Incongruité

Voilà quelques jours que les présentateurs des journaux télévisés du service public terminent leur émission avec des excuses pour la mauvaise qualité matérielle de la réalisation, du fait « d’un mouvement de grève d’une partie du personnel », sans jamais expliquer ni quelles catégories sont concernées, ni les raisons de leur mouvement. Renseignements pris, il s’agit d’un plan de réduction des électriciens et des éclairagistes, dont les conditions de travail sont déjà difficiles et qui craignent pour leur emploi. La crise sanitaire a tendance à tout écraser sur son passage, faisant oublier les autres problèmes, notamment sociaux.

Entrées répertoriées
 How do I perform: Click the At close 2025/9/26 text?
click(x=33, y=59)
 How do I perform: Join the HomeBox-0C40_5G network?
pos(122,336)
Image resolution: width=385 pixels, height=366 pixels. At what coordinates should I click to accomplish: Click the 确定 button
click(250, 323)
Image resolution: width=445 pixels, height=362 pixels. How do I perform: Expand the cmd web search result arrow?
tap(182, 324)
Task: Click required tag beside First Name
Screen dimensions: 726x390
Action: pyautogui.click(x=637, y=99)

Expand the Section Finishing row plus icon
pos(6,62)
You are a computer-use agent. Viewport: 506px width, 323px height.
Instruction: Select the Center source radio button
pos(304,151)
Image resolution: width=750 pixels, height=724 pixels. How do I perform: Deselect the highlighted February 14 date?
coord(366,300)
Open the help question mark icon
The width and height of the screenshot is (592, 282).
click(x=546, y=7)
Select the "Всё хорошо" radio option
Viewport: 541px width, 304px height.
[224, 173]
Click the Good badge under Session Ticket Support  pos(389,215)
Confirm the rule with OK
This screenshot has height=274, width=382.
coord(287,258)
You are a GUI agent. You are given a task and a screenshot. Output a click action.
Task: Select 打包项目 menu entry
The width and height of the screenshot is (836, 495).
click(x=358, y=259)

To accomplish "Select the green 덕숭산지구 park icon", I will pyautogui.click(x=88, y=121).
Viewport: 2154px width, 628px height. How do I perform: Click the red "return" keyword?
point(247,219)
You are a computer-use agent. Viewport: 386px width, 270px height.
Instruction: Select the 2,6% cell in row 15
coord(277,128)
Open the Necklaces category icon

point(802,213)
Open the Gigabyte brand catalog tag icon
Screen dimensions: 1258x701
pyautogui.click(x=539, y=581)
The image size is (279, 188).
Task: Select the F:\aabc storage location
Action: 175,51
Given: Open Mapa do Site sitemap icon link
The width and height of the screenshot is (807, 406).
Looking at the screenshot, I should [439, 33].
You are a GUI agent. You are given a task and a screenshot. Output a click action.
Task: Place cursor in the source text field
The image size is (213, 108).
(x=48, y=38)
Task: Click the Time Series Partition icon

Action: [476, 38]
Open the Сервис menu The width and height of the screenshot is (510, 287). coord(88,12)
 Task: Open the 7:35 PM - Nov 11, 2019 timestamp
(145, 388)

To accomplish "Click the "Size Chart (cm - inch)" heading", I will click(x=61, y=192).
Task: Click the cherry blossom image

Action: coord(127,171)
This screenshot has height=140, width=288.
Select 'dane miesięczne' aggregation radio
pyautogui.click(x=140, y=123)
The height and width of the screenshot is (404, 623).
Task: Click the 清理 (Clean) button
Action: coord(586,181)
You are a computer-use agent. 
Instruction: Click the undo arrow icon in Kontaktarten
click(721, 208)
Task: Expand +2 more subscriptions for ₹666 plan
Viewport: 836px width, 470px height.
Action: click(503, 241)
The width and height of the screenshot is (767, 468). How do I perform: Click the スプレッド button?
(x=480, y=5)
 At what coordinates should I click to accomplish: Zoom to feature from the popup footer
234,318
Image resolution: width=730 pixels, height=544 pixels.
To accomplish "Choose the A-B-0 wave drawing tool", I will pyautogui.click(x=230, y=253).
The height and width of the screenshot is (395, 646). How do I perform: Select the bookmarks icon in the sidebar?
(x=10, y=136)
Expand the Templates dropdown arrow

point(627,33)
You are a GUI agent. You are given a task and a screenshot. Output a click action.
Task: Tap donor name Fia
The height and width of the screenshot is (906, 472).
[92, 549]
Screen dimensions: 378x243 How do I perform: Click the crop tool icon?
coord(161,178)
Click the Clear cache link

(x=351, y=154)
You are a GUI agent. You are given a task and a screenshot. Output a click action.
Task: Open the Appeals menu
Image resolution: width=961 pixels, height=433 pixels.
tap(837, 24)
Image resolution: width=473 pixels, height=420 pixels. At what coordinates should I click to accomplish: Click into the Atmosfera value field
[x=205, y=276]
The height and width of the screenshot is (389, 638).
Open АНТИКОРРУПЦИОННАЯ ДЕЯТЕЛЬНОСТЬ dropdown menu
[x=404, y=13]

Travail à faire
**a.** Condensez sous forme de liste le paragraphe de l'extrait qui commence par « Voilà quelques jours » en gardant ses faits principaux.
**b.** Dans l'extrait, réécrivez le passage allant de « Voilà quelques jours » jusqu'à « problèmes, notamment sociaux. » en substituant « techniciens » à « électriciens ».

Réponses fournies
**a.**
- Depuis quelques jours, les présentateurs des journaux télévisés du service public terminent leur émission en s'excusant de la mauvaise qualité matérielle de la réalisation, due à une grève d'une partie du personnel.
- Ils n'expliquent ni quelles catégories sont concernées, ni les raisons du mouvement.
- La grève porte sur un plan de réduction des électriciens et des éclairagistes, dont les conditions de travail sont déjà difficiles et qui craignent pour leur emploi.
- La crise sanitaire fait oublier les autres problèmes, notamment sociaux.

**b.**
Voilà quelques jours que les présentateurs des journaux télévisés du service public terminent leur émission avec des excuses pour la mauvaise qualité matérielle de la réalisation, du fait « d’un mouvement de grève d’une partie du personnel », sans jamais expliquer ni quelles catégories sont concernées, ni les raisons de leur mouvement. Renseignements pris, il s’agit d’un plan de réduction des techniciens et des éclairagistes, dont les conditions de travail sont déjà difficiles et qui craignent pour leur emploi. La crise sanitaire a tendance à tout écraser sur son passage, faisant oublier les autres problèmes, notamment sociaux.